Ultra Sensitive Liquid Chromatographic Method for the Simultaneous Determination of Carbamazepine with Nsaids in API, Pharmaceutical Formulation and Human Serum by Programming the Detector: Application to In Vitro Drug Interaction

Najma Sultana1, M. Saeed Arayne2 and Saeeda Nadir Ali2*

1Department of Pharmaceutical Chemistry, Faculty of Pharmacy, University of Karachi, Karachi-75270, Pakistan

2Department of Chemistry, University of Karachi, Karachi-75270, Pakistan

*Corresponding Author:
Saeeda Nadir Ali
Department of Chemistry
University of Karachi
Karachi-75270, Pakistan
E-mail: [email protected]

Received date: November 27, 2012; Accepted date: December 20, 2012; Published date: December 24, 2012

Citation: Sultana N, Saeed Arayne M, Ali SN (2012) Ultra Sensitive Liquid Chromatographic Method for the Simultaneous Determination of Carbamazepine with Nsaids in API, Pharmaceutical Formulation and Human Serum by Programming the Detector: Application to In Vitro Drug Interaction. J Chromat Separation Techniq 3:156. doi:10.4172/2157-7064.1000156

Copyright: © 2012 Sultana N, et al. This is an open-access article distributed under the terms of the Creative Commons Attribution License, which permits unrestricted use, distribution, and reproduction in any medium, provided the original author and source are credited.

 

Abstract

Here we describe an ultra-sensitive reverse phase liquid chromatographic method for the simultaneous determination of carbamazepine with NSAIDs in API, pharmaceutical formulation and human serum with UV detection.

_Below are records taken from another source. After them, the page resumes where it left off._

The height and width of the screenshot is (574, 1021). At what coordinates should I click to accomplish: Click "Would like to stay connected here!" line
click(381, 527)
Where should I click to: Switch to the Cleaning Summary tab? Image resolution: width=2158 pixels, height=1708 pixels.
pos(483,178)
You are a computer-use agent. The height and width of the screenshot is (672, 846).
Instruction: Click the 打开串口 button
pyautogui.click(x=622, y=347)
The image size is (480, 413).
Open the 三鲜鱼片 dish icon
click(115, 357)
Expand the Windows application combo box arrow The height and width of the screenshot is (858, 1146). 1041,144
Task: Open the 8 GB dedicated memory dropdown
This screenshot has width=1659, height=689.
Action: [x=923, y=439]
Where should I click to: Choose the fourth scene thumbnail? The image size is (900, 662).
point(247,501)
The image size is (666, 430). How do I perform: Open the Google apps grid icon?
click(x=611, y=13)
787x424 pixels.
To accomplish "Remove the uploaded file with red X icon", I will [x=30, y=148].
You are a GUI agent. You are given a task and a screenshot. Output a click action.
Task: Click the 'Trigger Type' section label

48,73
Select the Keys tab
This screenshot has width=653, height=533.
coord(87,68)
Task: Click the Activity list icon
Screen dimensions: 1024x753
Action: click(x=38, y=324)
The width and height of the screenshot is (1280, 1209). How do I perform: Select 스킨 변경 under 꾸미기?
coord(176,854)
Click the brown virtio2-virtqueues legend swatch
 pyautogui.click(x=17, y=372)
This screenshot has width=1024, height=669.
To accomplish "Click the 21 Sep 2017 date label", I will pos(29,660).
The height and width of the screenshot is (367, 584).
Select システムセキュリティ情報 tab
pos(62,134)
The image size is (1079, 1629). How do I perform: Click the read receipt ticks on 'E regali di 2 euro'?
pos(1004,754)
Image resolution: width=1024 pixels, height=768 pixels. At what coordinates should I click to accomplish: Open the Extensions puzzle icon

The separation of these multiple drug components was made by a Bondapak C18 column (10 μm, 25 cm×0.46 cm) using a moderate acidic mixture of mobile phase i.e., methanol:water 80:20 with pH adjusted to 3.0 using 85% o-phosphoric acid. The flow rate of the mobile phase was affixed at 1.0 ml min-1 for the best minimum interval of elusion of all the analytes. The detector response was monitored at isobestic point of 220 nm at ambient temperature. Calibration curves were obtained in the range of 0.4-12 μg mL-1 for carbamazepine, 0.5-16 μg mL-1 for meloxicam and 0.25-8.0 μg mL-1 for ibuprofen and mefenamic acid. Limits of detection were found to be 4.0, 3.0, 1.0, and 13.0 ng mL-1 respectively. The method was compared by programming the detector at individual wavelength of components which showed more sensitivity with linear range 0.10-3.0, 0.15-5.0, 0.10-3.0 and 0.125-4.0 μg mL-1 and detection limits 2.0, 2.0, 1.0, and 3.0 ng mL-1 respectively. ICH guidelines were followed for validation study. The method showed good precision and accuracy within acceptable range and can be successfully applied for the determination of these drugs in pharmaceutical formulations, human serum and clinical laboratories without interference of excipients or endogenous components of serum. In vitro interaction studies have also been carried out at physiological temperature in buffers of various pH (4, 7.4 and 9.0) simulating human stomach environments and % availability has been calculated. Moreover, the solid charge transfer complexes of carbamazepine with interacting NSAIDs were synthesized and characterized by IR spectroscopy and verified by computational molecular modeling.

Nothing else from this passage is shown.